In short, we can say that backdoor listing is a process of getting listed without an Initial Public Offering (IPO). It is also referred as a reverse initial public offering (IPO), reverse merger, and reverse takeover etc.
Benefits involve with Backdoor Listing
There is nothing illegal with the backdoor listing to process for the public offering. Many companies decide on the basis of intrinsic benefits and mutually required by the acquiring and target company. Companies opt for backdoor listing against conventional IPO method is because of it being the faster and cheaper mode and the companies do not require raising the initial capital to perform it. The conventional method of IPO influenced so much by the market condition. You can say if the market is positive then the conventional cost will be in your favor but if the market is negative then you can get quite the opposite results. On another side, the backdoor listing is independent of market conditions and a lot cheaper as compared to conventional method. Reverse IPO is also simpler as compared to the conventional mode when two companies operate in a same line of business. If the two companies have the same business line then the reverse merger will take a lot less time than IPO.
That’s not all.
The backdoor listing has the most significance for companies who are looking for getting listed in foreign jurisdictions. It is very common for a company unable to meet the minimum requirement of getting listed in abroad. But, by backdoor listing, an unlisted company can merge with the foreign listed company.
Is backdoor listing as swift as it seems?
Apparently, the backdoor listing is not as great as we think it is. There are hidden things behind the curtains which need to consider before taking the big step. The one major drawback of reverse initial public offering (IPO) is the dark history which can be in the form of sloppy records, unforeseen liabilities, and pending lawsuits. On top of that these shells may come with some shareholders who are planning to dump their stock in the stock market at the first chance they get. It is natural in some shareholders of the listed company to not be a part of resulting company and plan an exit strategy which may or may not include the selling of stocks. In doing so, they may be responsible for reducing the price of shares.
Note: – The best way to safeguard yourself against the stock dump after the accomplished takeover is by locking up the shares so that the shareholders who hold the stocks as investors pose no threat and the holding shares will be insignificant.

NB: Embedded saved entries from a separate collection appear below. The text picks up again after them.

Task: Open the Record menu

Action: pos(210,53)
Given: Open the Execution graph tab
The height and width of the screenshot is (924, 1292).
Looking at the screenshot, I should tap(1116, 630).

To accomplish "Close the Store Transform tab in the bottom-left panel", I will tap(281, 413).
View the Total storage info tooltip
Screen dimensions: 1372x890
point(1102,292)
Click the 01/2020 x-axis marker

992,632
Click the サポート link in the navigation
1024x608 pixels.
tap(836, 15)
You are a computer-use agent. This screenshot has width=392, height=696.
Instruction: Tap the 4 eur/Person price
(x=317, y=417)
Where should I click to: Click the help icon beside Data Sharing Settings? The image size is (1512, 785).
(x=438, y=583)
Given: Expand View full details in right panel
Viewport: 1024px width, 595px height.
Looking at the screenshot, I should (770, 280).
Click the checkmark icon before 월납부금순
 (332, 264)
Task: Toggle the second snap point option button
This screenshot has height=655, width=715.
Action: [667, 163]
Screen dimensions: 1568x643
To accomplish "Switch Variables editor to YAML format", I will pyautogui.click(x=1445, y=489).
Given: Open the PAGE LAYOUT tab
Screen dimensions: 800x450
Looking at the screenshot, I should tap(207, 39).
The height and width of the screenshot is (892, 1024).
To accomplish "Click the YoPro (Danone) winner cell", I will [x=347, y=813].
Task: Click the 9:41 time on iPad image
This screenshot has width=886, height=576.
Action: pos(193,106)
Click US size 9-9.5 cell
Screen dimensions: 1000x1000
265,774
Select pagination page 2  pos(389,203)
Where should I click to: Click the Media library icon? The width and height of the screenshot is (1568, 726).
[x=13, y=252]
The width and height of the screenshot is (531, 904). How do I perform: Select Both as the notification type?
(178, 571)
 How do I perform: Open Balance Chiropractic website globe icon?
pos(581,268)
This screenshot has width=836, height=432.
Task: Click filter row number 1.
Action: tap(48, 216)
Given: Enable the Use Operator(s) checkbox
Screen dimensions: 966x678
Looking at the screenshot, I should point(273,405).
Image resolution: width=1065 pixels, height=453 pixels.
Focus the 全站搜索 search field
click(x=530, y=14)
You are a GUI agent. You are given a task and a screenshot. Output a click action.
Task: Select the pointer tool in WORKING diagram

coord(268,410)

The backdoor listing process is not that simpler or faster when it comes off the different line of business and due diligence which needs to be done on shell and target company. There is a huge cost associated with the prospectus which makes this argument of “Backdoor listing cheaper than conventional IPO mode” insignificant. And if the prospectus will not be issued then the company may not get wide publicity.
We can say that the backdoor listing or reverse merger have both intrinsic benefits and intrinsic problems. Lastly, the chances of inexperienced staff of management and directors now will have the control of the company in the field of stock market.
Final Thoughts: –
No doubt that backdoor listing or reverse merger is an effective process for an unlisted company to list on the stock exchange. It is also not illegal. But, that’s not the issue here. It is a kind of commercial transaction which has advantages and disadvantages in a comparative way.
Most importantly, if that scheme comes with a price or drives the advantages on the vulnerability of others then it must be check and regulate at any cost. A proper structure of listing unlisted companies and merger of two companies under reverse IPO must place in a form to provide protection to the investors. If it is possible to achieve then it can become a reliable method to enlist on stock exchanges and get public in a more balanced way.
Hope, we will hear some new guidelines by various stock exchange regulators to make this process more transparent than ever.